┌──
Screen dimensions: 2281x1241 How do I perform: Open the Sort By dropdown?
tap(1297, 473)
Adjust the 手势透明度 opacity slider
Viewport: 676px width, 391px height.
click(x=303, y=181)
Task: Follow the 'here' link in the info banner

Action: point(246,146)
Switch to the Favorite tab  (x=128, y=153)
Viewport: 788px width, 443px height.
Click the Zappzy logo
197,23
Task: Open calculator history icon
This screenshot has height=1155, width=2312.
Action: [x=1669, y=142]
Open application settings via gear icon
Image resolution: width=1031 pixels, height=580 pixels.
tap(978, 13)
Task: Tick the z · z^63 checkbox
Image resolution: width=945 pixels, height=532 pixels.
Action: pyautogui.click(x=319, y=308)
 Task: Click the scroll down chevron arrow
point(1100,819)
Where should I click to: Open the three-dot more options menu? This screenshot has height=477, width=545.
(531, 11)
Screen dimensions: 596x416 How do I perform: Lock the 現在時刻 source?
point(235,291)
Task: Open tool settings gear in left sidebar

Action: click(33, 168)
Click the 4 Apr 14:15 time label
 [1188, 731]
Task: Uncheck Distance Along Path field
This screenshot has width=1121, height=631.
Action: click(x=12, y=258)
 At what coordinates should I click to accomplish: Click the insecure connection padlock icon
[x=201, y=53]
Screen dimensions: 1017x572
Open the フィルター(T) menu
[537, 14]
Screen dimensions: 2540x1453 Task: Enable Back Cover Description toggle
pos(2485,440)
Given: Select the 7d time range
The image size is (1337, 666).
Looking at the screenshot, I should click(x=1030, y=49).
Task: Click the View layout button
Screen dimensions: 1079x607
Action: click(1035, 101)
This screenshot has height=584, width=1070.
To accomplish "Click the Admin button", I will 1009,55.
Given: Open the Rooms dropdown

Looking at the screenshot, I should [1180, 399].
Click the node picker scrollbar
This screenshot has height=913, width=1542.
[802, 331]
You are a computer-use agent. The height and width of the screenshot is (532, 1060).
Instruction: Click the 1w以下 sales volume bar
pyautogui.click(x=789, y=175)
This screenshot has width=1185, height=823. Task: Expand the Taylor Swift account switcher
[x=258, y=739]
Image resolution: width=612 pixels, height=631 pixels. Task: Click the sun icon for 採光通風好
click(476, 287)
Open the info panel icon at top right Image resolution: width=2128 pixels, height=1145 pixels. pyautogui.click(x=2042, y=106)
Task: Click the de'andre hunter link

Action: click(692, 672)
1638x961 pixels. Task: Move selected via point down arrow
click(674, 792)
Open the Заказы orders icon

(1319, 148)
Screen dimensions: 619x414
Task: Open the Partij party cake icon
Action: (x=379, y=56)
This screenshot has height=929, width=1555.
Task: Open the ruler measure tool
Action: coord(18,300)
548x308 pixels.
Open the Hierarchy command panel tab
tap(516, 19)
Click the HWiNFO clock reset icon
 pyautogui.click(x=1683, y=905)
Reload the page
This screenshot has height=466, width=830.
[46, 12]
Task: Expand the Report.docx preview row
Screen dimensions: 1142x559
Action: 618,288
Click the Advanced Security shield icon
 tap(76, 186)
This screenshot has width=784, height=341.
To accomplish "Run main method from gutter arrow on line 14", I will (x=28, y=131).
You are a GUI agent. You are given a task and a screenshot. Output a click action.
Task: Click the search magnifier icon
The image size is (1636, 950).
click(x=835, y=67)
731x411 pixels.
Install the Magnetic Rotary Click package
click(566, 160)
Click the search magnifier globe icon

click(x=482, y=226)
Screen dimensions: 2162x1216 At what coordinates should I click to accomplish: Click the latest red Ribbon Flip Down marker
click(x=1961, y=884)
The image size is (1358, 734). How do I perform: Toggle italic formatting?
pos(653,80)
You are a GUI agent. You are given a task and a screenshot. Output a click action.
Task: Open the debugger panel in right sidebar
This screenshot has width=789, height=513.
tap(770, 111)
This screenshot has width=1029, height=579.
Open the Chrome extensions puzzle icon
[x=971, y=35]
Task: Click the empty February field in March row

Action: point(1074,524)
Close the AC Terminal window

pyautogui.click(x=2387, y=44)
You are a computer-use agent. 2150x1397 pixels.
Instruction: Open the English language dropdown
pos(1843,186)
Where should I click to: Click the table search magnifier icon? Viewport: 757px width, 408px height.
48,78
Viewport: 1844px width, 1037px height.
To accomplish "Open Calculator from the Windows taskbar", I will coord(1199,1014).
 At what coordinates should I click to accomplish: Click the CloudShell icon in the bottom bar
└──
Task item
Using the entries above, give again exactly the lines from the line holding "1638x961 pixels. Task: Move" through the line holding "Task: Expand the Report.docx preview row". Include both end lines and nothing else.

Finished task
1638x961 pixels. Task: Move selected via point down arrow
click(674, 792)
Open the Заказы orders icon

(1319, 148)
Screen dimensions: 619x414
Task: Open the Partij party cake icon
Action: (x=379, y=56)
This screenshot has height=929, width=1555.
Task: Open the ruler measure tool
Action: coord(18,300)
548x308 pixels.
Open the Hierarchy command panel tab
tap(516, 19)
Click the HWiNFO clock reset icon
 pyautogui.click(x=1683, y=905)
Reload the page
This screenshot has height=466, width=830.
[46, 12]
Task: Expand the Report.docx preview row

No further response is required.